- [PROBLEM STATEMENT] Every entry is to be written out word for word.

********

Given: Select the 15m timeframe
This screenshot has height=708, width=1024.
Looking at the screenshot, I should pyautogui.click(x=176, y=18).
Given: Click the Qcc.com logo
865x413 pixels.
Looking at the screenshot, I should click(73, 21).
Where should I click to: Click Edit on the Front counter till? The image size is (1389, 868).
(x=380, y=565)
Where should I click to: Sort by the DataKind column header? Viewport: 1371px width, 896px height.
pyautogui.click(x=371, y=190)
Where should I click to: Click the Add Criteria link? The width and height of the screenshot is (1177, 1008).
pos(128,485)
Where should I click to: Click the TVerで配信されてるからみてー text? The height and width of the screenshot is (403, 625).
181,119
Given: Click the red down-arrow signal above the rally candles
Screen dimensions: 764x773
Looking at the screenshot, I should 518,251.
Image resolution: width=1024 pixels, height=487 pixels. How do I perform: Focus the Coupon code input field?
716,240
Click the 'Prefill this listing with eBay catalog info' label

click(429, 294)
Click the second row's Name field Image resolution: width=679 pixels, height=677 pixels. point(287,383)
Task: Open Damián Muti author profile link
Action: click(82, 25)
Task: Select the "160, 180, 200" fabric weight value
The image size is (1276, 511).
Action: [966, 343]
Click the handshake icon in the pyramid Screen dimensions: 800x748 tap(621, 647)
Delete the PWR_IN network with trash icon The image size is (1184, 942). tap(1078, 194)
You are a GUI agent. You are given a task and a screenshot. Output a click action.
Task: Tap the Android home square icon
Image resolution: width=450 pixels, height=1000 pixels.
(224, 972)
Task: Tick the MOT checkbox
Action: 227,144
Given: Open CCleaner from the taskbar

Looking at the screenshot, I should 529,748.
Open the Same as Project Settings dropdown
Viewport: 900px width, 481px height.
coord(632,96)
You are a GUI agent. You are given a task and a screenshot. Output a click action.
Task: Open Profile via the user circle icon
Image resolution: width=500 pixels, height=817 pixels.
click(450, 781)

********

- [SOLVED PROBLEM]
Given: Select the 15m timeframe
This screenshot has height=708, width=1024.
Looking at the screenshot, I should pyautogui.click(x=176, y=18).
Given: Click the Qcc.com logo
865x413 pixels.
Looking at the screenshot, I should click(73, 21).
Where should I click to: Click Edit on the Front counter till? The image size is (1389, 868).
(x=380, y=565)
Where should I click to: Sort by the DataKind column header? Viewport: 1371px width, 896px height.
pyautogui.click(x=371, y=190)
Where should I click to: Click the Add Criteria link? The width and height of the screenshot is (1177, 1008).
pos(128,485)
Where should I click to: Click the TVerで配信されてるからみてー text? The height and width of the screenshot is (403, 625).
181,119
Given: Click the red down-arrow signal above the rally candles
Screen dimensions: 764x773
Looking at the screenshot, I should 518,251.
Image resolution: width=1024 pixels, height=487 pixels. How do I perform: Focus the Coupon code input field?
716,240
Click the 'Prefill this listing with eBay catalog info' label

click(429, 294)
Click the second row's Name field Image resolution: width=679 pixels, height=677 pixels. point(287,383)
Task: Open Damián Muti author profile link
Action: click(82, 25)
Task: Select the "160, 180, 200" fabric weight value
The image size is (1276, 511).
Action: [966, 343]
Click the handshake icon in the pyramid Screen dimensions: 800x748 tap(621, 647)
Delete the PWR_IN network with trash icon The image size is (1184, 942). tap(1078, 194)
You are a GUI agent. You are given a task and a screenshot. Output a click action.
Task: Tap the Android home square icon
Image resolution: width=450 pixels, height=1000 pixels.
(224, 972)
Task: Tick the MOT checkbox
Action: 227,144
Given: Open CCleaner from the taskbar

Looking at the screenshot, I should 529,748.
Open the Same as Project Settings dropdown
Viewport: 900px width, 481px height.
coord(632,96)
You are a GUI agent. You are given a task and a screenshot. Output a click action.
Task: Open Profile via the user circle icon
Image resolution: width=500 pixels, height=817 pixels.
click(450, 781)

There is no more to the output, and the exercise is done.